[Collected data entries]
───

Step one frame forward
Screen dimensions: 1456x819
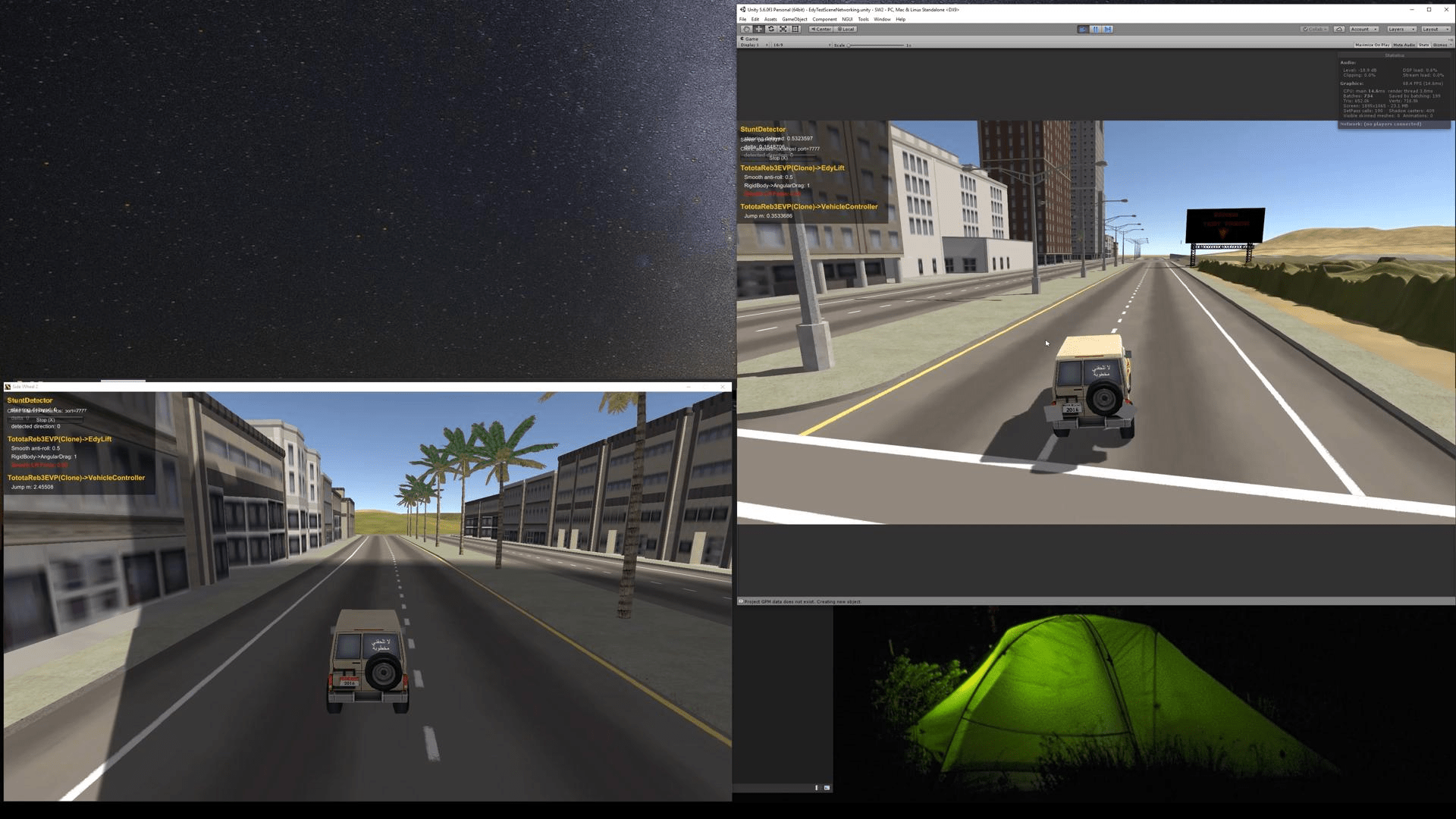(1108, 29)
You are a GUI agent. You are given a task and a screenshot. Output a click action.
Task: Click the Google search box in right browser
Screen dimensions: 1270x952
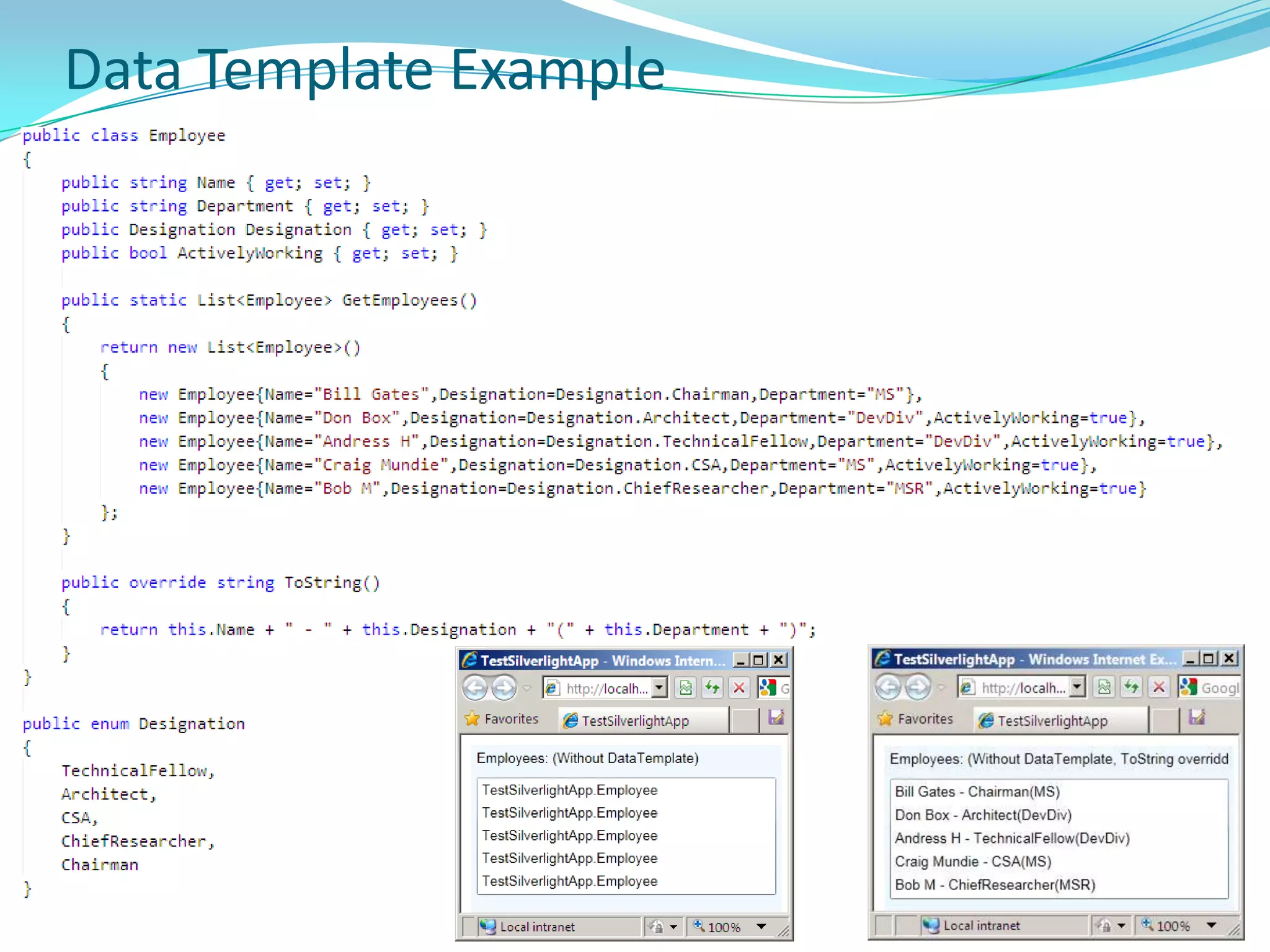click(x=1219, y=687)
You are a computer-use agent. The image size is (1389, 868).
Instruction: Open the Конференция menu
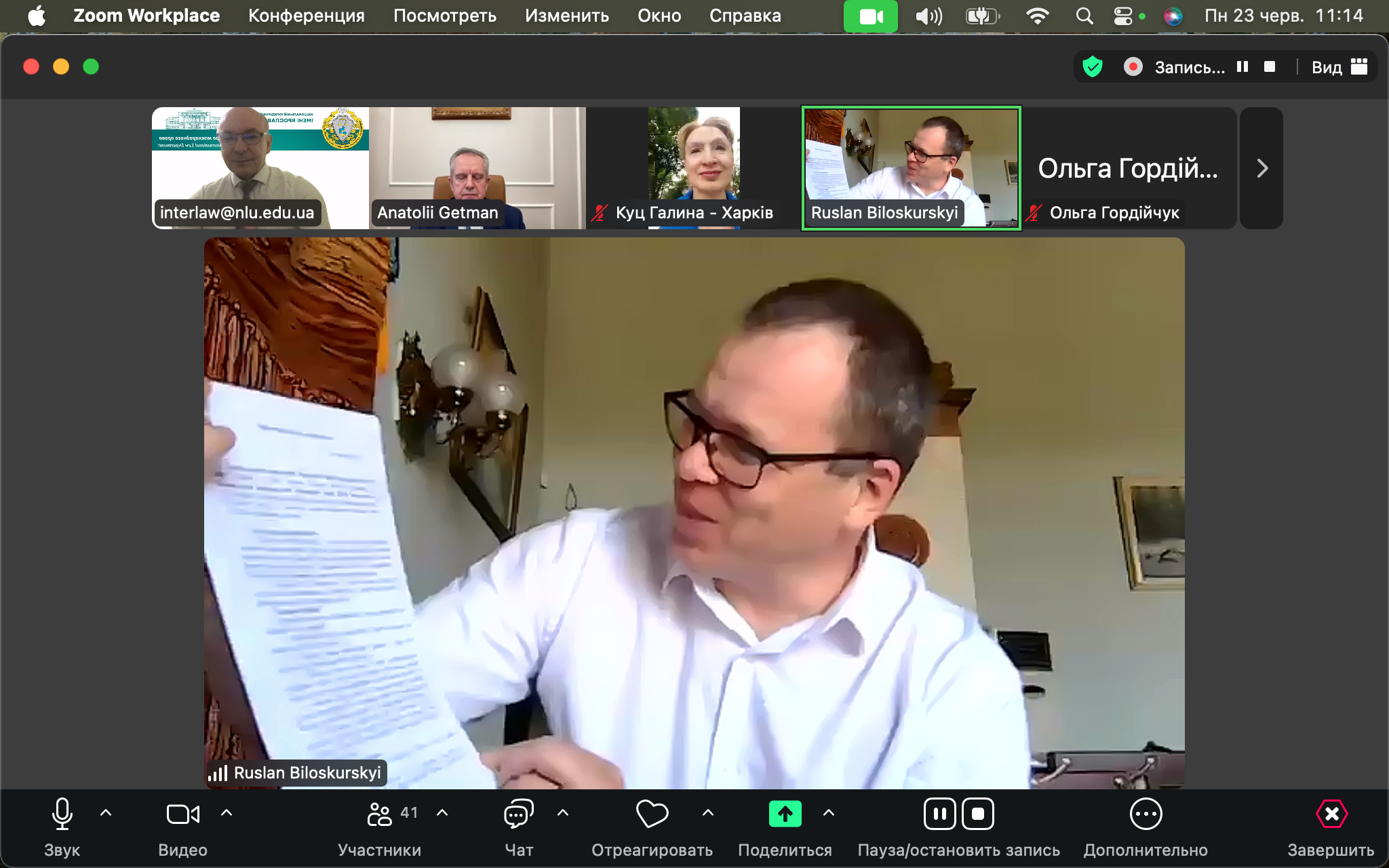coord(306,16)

───

Look through the data above for lines holding the word "agent". State how many there are and nothing else.

> _Solution to this problem_
2